--- EXCERPTED RECORDS Enclosed Below ---

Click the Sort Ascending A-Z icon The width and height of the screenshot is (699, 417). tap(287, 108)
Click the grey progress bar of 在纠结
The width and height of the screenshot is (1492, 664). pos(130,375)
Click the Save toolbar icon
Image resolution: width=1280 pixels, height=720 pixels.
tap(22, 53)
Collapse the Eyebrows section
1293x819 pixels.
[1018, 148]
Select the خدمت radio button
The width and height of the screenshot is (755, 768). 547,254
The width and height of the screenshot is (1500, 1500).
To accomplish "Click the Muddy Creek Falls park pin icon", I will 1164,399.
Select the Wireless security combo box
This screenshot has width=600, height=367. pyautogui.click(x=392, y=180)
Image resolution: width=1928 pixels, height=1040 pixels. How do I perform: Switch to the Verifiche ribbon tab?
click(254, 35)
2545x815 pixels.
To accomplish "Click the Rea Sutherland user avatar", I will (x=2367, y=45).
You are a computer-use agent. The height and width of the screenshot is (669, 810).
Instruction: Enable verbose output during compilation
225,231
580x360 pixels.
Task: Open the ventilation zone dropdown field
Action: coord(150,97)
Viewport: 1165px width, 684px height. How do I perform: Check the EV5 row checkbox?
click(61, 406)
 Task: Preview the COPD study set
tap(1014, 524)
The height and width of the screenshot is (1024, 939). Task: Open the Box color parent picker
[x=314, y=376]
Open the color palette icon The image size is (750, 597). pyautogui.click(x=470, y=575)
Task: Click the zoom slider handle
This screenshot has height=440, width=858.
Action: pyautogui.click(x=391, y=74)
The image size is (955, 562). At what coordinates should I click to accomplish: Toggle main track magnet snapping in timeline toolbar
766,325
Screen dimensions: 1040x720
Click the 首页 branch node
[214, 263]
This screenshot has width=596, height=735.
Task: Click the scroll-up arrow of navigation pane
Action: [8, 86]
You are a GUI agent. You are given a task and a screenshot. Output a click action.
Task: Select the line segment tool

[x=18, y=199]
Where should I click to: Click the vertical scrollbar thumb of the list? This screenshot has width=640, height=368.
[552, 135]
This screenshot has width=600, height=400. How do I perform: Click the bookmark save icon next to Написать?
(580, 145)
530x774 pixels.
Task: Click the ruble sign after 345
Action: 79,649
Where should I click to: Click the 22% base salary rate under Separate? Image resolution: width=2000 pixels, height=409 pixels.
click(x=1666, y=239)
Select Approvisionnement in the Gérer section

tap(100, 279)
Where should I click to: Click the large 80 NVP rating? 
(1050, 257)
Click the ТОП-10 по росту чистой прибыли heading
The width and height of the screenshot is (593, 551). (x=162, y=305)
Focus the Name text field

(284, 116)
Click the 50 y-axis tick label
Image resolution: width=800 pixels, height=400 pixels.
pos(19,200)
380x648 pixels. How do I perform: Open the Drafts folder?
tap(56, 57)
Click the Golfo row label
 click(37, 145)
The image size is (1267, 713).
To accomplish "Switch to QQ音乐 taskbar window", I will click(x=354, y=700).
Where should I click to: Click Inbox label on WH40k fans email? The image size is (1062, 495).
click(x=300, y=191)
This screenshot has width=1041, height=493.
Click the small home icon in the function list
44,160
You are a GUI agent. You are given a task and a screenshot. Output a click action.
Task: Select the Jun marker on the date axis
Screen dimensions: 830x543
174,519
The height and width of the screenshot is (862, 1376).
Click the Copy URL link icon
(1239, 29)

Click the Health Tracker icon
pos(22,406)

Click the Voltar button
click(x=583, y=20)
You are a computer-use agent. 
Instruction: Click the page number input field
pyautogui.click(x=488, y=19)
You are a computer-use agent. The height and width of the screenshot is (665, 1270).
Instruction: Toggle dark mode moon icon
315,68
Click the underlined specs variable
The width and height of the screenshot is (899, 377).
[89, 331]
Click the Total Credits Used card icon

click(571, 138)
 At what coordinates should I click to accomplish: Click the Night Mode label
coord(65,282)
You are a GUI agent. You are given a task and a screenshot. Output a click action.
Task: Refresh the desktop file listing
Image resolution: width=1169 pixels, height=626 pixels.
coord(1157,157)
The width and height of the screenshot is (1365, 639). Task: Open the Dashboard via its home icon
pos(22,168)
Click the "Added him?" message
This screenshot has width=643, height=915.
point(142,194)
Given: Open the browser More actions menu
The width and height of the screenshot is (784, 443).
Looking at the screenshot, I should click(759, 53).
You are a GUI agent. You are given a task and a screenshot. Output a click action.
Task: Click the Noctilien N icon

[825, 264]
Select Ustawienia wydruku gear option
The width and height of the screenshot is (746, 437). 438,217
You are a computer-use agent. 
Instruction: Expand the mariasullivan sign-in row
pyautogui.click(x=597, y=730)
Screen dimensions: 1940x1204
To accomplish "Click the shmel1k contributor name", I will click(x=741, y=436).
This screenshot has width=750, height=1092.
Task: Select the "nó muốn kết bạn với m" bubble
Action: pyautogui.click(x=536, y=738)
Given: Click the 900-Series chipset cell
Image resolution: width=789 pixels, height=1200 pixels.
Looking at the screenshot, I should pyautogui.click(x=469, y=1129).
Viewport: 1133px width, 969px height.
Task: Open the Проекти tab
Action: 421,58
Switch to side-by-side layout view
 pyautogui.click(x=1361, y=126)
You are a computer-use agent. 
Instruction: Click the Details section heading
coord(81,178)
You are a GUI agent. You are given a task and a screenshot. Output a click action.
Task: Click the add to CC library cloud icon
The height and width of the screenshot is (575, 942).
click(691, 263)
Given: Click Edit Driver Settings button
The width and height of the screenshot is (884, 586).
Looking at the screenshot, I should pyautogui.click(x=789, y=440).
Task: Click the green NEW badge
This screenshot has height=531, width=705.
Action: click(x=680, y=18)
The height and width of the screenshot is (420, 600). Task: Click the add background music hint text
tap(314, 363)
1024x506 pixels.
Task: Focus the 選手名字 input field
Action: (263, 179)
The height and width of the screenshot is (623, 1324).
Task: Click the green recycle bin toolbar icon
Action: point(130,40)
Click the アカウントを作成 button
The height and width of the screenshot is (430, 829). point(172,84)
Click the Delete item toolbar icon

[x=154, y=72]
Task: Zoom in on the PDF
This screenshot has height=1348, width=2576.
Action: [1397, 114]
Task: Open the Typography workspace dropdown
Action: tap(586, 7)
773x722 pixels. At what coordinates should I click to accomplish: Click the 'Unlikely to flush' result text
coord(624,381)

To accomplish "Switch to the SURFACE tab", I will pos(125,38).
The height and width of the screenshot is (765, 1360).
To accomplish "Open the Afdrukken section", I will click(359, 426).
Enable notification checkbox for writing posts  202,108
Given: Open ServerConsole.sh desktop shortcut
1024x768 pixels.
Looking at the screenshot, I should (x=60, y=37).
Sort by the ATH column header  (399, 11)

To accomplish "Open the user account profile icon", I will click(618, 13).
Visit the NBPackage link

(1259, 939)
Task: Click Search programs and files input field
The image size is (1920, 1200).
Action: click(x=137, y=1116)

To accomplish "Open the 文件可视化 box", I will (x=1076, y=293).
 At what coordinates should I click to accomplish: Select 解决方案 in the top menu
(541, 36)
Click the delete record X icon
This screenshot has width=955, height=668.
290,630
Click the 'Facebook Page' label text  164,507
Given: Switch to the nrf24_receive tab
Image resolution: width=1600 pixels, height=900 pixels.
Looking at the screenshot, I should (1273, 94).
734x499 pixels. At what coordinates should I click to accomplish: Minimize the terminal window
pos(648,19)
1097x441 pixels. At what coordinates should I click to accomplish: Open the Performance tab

--- End of Enclosed EXCERPTED RECORDS ---

Each record above should be returned exactly as it appears.

Click the Sort Ascending A-Z icon The width and height of the screenshot is (699, 417). tap(287, 108)
Click the grey progress bar of 在纠结
The width and height of the screenshot is (1492, 664). pos(130,375)
Click the Save toolbar icon
Image resolution: width=1280 pixels, height=720 pixels.
tap(22, 53)
Collapse the Eyebrows section
1293x819 pixels.
[1018, 148]
Select the خدمت radio button
The width and height of the screenshot is (755, 768). 547,254
The width and height of the screenshot is (1500, 1500).
To accomplish "Click the Muddy Creek Falls park pin icon", I will 1164,399.
Select the Wireless security combo box
This screenshot has width=600, height=367. pyautogui.click(x=392, y=180)
Image resolution: width=1928 pixels, height=1040 pixels. How do I perform: Switch to the Verifiche ribbon tab?
click(254, 35)
2545x815 pixels.
To accomplish "Click the Rea Sutherland user avatar", I will (x=2367, y=45).
You are a computer-use agent. The height and width of the screenshot is (669, 810).
Instruction: Enable verbose output during compilation
225,231
580x360 pixels.
Task: Open the ventilation zone dropdown field
Action: coord(150,97)
Viewport: 1165px width, 684px height. How do I perform: Check the EV5 row checkbox?
click(61, 406)
 Task: Preview the COPD study set
tap(1014, 524)
The height and width of the screenshot is (1024, 939). Task: Open the Box color parent picker
[x=314, y=376]
Open the color palette icon The image size is (750, 597). pyautogui.click(x=470, y=575)
Task: Click the zoom slider handle
This screenshot has height=440, width=858.
Action: pyautogui.click(x=391, y=74)
The image size is (955, 562). At what coordinates should I click to accomplish: Toggle main track magnet snapping in timeline toolbar
766,325
Screen dimensions: 1040x720
Click the 首页 branch node
[214, 263]
This screenshot has width=596, height=735.
Task: Click the scroll-up arrow of navigation pane
Action: [8, 86]
You are a GUI agent. You are given a task and a screenshot. Output a click action.
Task: Select the line segment tool

[x=18, y=199]
Where should I click to: Click the vertical scrollbar thumb of the list? This screenshot has width=640, height=368.
[552, 135]
This screenshot has width=600, height=400. How do I perform: Click the bookmark save icon next to Написать?
(580, 145)
530x774 pixels.
Task: Click the ruble sign after 345
Action: 79,649
Where should I click to: Click the 22% base salary rate under Separate? Image resolution: width=2000 pixels, height=409 pixels.
click(x=1666, y=239)
Select Approvisionnement in the Gérer section

tap(100, 279)
Where should I click to: Click the large 80 NVP rating? 
(1050, 257)
Click the ТОП-10 по росту чистой прибыли heading
The width and height of the screenshot is (593, 551). (x=162, y=305)
Focus the Name text field

(284, 116)
Click the 50 y-axis tick label
Image resolution: width=800 pixels, height=400 pixels.
pos(19,200)
380x648 pixels. How do I perform: Open the Drafts folder?
tap(56, 57)
Click the Golfo row label
 click(37, 145)
The image size is (1267, 713).
To accomplish "Switch to QQ音乐 taskbar window", I will click(x=354, y=700).
Where should I click to: Click Inbox label on WH40k fans email? The image size is (1062, 495).
click(x=300, y=191)
This screenshot has width=1041, height=493.
Click the small home icon in the function list
44,160
You are a GUI agent. You are given a task and a screenshot. Output a click action.
Task: Select the Jun marker on the date axis
Screen dimensions: 830x543
174,519
The height and width of the screenshot is (862, 1376).
Click the Copy URL link icon
(1239, 29)

Click the Health Tracker icon
pos(22,406)

Click the Voltar button
click(x=583, y=20)
You are a computer-use agent. 
Instruction: Click the page number input field
pyautogui.click(x=488, y=19)
You are a computer-use agent. The height and width of the screenshot is (665, 1270).
Instruction: Toggle dark mode moon icon
315,68
Click the underlined specs variable
The width and height of the screenshot is (899, 377).
[89, 331]
Click the Total Credits Used card icon

click(571, 138)
 At what coordinates should I click to accomplish: Click the Night Mode label
coord(65,282)
You are a GUI agent. You are given a task and a screenshot. Output a click action.
Task: Refresh the desktop file listing
Image resolution: width=1169 pixels, height=626 pixels.
coord(1157,157)
The width and height of the screenshot is (1365, 639). Task: Open the Dashboard via its home icon
pos(22,168)
Click the "Added him?" message
This screenshot has width=643, height=915.
point(142,194)
Given: Open the browser More actions menu
The width and height of the screenshot is (784, 443).
Looking at the screenshot, I should click(759, 53).
You are a GUI agent. You are given a task and a screenshot. Output a click action.
Task: Click the Noctilien N icon

[825, 264]
Select Ustawienia wydruku gear option
The width and height of the screenshot is (746, 437). 438,217
You are a computer-use agent. 
Instruction: Expand the mariasullivan sign-in row
pyautogui.click(x=597, y=730)
Screen dimensions: 1940x1204
To accomplish "Click the shmel1k contributor name", I will click(x=741, y=436).
This screenshot has width=750, height=1092.
Task: Select the "nó muốn kết bạn với m" bubble
Action: pyautogui.click(x=536, y=738)
Given: Click the 900-Series chipset cell
Image resolution: width=789 pixels, height=1200 pixels.
Looking at the screenshot, I should pyautogui.click(x=469, y=1129).
Viewport: 1133px width, 969px height.
Task: Open the Проекти tab
Action: 421,58
Switch to side-by-side layout view
 pyautogui.click(x=1361, y=126)
You are a computer-use agent. 
Instruction: Click the Details section heading
coord(81,178)
You are a GUI agent. You are given a task and a screenshot. Output a click action.
Task: Click the add to CC library cloud icon
The height and width of the screenshot is (575, 942).
click(691, 263)
Given: Click Edit Driver Settings button
The width and height of the screenshot is (884, 586).
Looking at the screenshot, I should pyautogui.click(x=789, y=440).
Task: Click the green NEW badge
This screenshot has height=531, width=705.
Action: click(x=680, y=18)
The height and width of the screenshot is (420, 600). Task: Click the add background music hint text
tap(314, 363)
1024x506 pixels.
Task: Focus the 選手名字 input field
Action: (263, 179)
The height and width of the screenshot is (623, 1324).
Task: Click the green recycle bin toolbar icon
Action: point(130,40)
Click the アカウントを作成 button
The height and width of the screenshot is (430, 829). point(172,84)
Click the Delete item toolbar icon

[x=154, y=72]
Task: Zoom in on the PDF
This screenshot has height=1348, width=2576.
Action: [1397, 114]
Task: Open the Typography workspace dropdown
Action: tap(586, 7)
773x722 pixels. At what coordinates should I click to accomplish: Click the 'Unlikely to flush' result text
coord(624,381)

To accomplish "Switch to the SURFACE tab", I will pos(125,38).
The height and width of the screenshot is (765, 1360).
To accomplish "Open the Afdrukken section", I will click(359, 426).
Enable notification checkbox for writing posts  202,108
Given: Open ServerConsole.sh desktop shortcut
1024x768 pixels.
Looking at the screenshot, I should (x=60, y=37).
Sort by the ATH column header  (399, 11)

To accomplish "Open the user account profile icon", I will click(618, 13).
Visit the NBPackage link

(1259, 939)
Task: Click Search programs and files input field
The image size is (1920, 1200).
Action: click(x=137, y=1116)

To accomplish "Open the 文件可视化 box", I will (x=1076, y=293).
 At what coordinates should I click to accomplish: Select 解决方案 in the top menu
(541, 36)
Click the delete record X icon
This screenshot has width=955, height=668.
290,630
Click the 'Facebook Page' label text  164,507
Given: Switch to the nrf24_receive tab
Image resolution: width=1600 pixels, height=900 pixels.
Looking at the screenshot, I should (1273, 94).
734x499 pixels. At what coordinates should I click to accomplish: Minimize the terminal window
pos(648,19)
1097x441 pixels. At what coordinates should I click to accomplish: Open the Performance tab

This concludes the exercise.